Sadie And Matty: Non-Carnal Soul Twins

The Awkward. dichotomy: overly engineered Juno-esque slang coinages draped on (or, sometimes, smothering) remarkably thoughtful plotting for a teen show. The pleasant surprise of how mature producers assume their audience is -- or, the maturity producers are trying to encourage the audience to shoot for -- has been evident since the series premiere, which diverged from the Degrassis of our age by starting with a couple of teenagers having consensual, mutually satisfying sex.

...Okay, granted, the whole rest of the first season ended up dramatizing the terrible outcome of that pairing -- Jenna (Ashley Rickards) hoping for a real relationship, and Matty (Beau Mirchoff) signalling that she was just his moped, but still -- at least viewers could discern that this was the sort of show that wasn't going to put itself into contortions to stay on the Family Research Council's good side. Now that the show is in its third season, and Matty and Jenna's relationship has -- for now -- turned functional and public, producers are exploring another relationship seldom covered in teen-targeted TV: opposite-sex platonic friendship.

The way Matty and Sadie (Molly Tarlov) have become friends is, of course, a bit conventional: she let him vent to her when he was on the outs with Jenna in order to get face time with him because she had a crush on him herself; they have also shared a drunken kiss, which is typical high school too. But now that she's in the process of losing her Queen Bitch status at Palos Verdes due to financial misadventure on her father's part, drug addiction on her mother's, and the widespread suspicion that she killed Ricky Schwartz (Matthew Fahey), Sadie is vulnerable in a way we've never seen her. All her female "friends" are more like minions who, having lost their fear of her, have pretty much peeled off at this point, meaning that her actual friendship with Matty is going to be more important to Sadie than ever.

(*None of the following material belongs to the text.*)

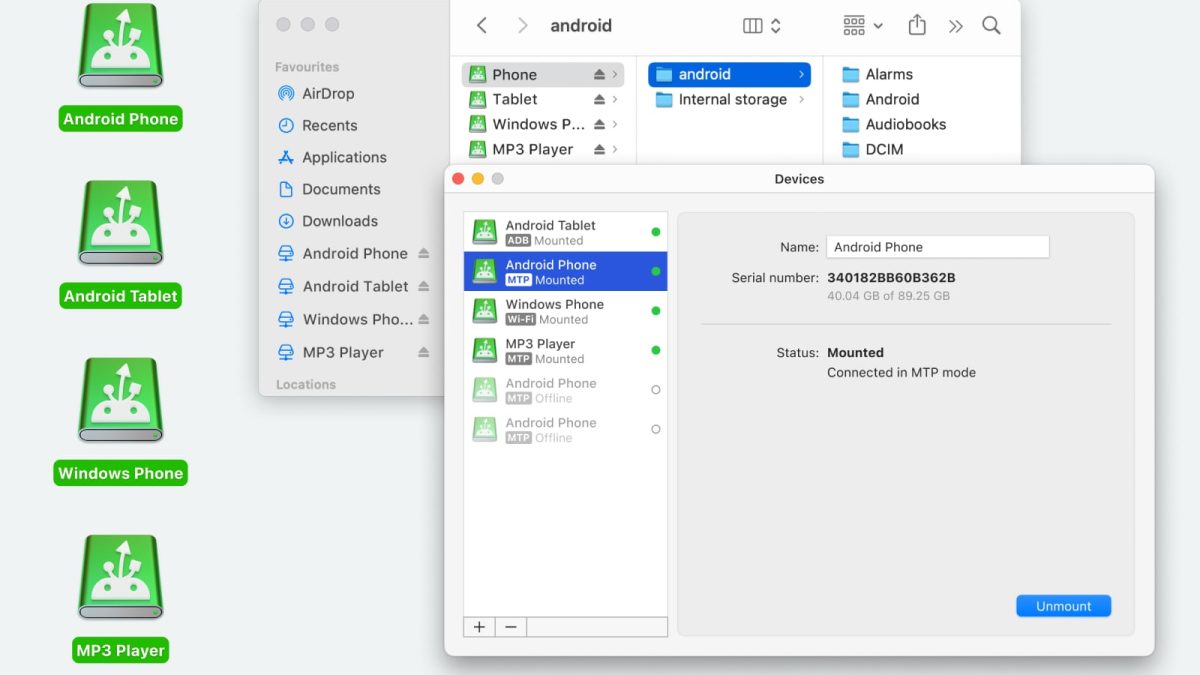Go back with Finder's back arrow
Screen dimensions: 1200x675
coord(482,26)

Here's where some might make the argument that Matty is so idealized that one might assume Palos Verdes is part of the greater Utopia area. When one looks back on one's high school experience from a distance of a couple of decades, it may be hard to remember any guys who, at that time, were very popular, super-nice, legitimately fun, and staggeringly attractive (and, um, I am not prepared to admit how much longer than normal it took me to write this post due to the fact that my eyes kept wandering back to Beau Mirchoff's face in the graphic above until I just finally scrolled up to obscure it and YES I know he was born in 1989 but...in January! So he's not that young!) (I know he is). Furthermore, since Sadie is, at a size, let's say, 8, supposedly the chubbiest girl at PV, it may seem even less plausible that chiseled Adonis Matty would pay her any attention at all. But somehow, the show's producers -- and Mirchoff's good instincts as a performer -- have made Matty's core decency believable. The entire second season, in fact, seems to have been calculated to show us how Jenna's dating Jake (Brett Davern) kind of humbled Matty and let him grow up from being the kind of guy who, in Season 1, would think he was entitled to a secret side piece. For him to see the mighty Sadie humbled would, therefore, have particular resonance for him.

This being TV, it seems obvious that Jenna and Matty's happiness won't last; a hint at what might eventually break them up was offered in the Season 2 closer, as Matty held Jenna back from dancing at a party, the way her mother (Nikki DeLoach) had told Jenna her seemingly perfect high school boyfriend had stopped her from doing things she liked. So it's more than possible that Sadie and Matty's friendship is partly a setup for their eventual hookup. But for now, I like that Sadie has someone to call in her moments of desperation, and that Matty isn't blowing her off because he has a girlfriend now or because Sadie is a social pariah. And as long as she has at least one person to depend on, Sadie won't be forced to drop all her defenses and turn nice. The show would be unwatchably dull if it didn't have at least one truth-telling C stirring shit up. You're welcome.